How to reduce the cost of Java garbage collection 07/19 Update SLTechnology News&Howtos

How to reduce the cost of Java garbage collection

2025-07-19 Update From: SLTechnology News&Howtos shulou NAV: SLTechnology News&Howtos > Development >

Shulou(Shulou.com)06/01 Report--

This article mainly introduces the relevant knowledge of "how to reduce the cost of Java garbage collection". The editor shows you the operation process through an actual case. The operation method is simple, fast and practical. I hope this article "how to reduce the cost of Java garbage collection" can help you solve the problem.

Tip # 1: capacity of prediction sets

All standard Java collections, including implementations of customization and extensions (such as Trove and Google's Guava), use arrays (native data types or object-based types) underneath. Because the size of an array is immutable once it is allocated, adding elements to the collection will in most cases result in the need to reapply for a new high-capacity array to replace the old array (the array used by the underlying implementation of the collection).

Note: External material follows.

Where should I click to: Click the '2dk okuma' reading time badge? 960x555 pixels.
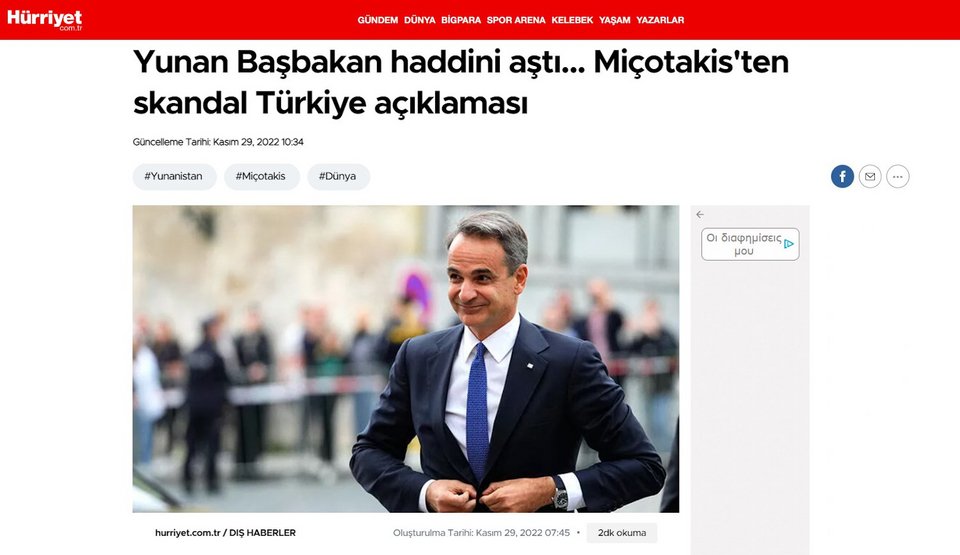click(x=621, y=533)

Even if the size of collection initialization is not provided, most collection implementations try to optimize the processing of reallocation arrays and spread their overhead to a minimum. However, you can get the best results by providing size when constructing the collection.

Let's analyze the following code as a simple example:

Public static List reverse (List & lt;? Extends T & gt; list) {

List result = new ArrayList ()

For (int I = list.size ()-1; I & gt; = 0; iMel -) {

Result.add (list.get (I))

}

Return result

}

This method allocates a new array, then fills it up with items from another list, only in reverse order. This method allocates a new array and then populates it with elements from another list, except that the order of the elements has changed.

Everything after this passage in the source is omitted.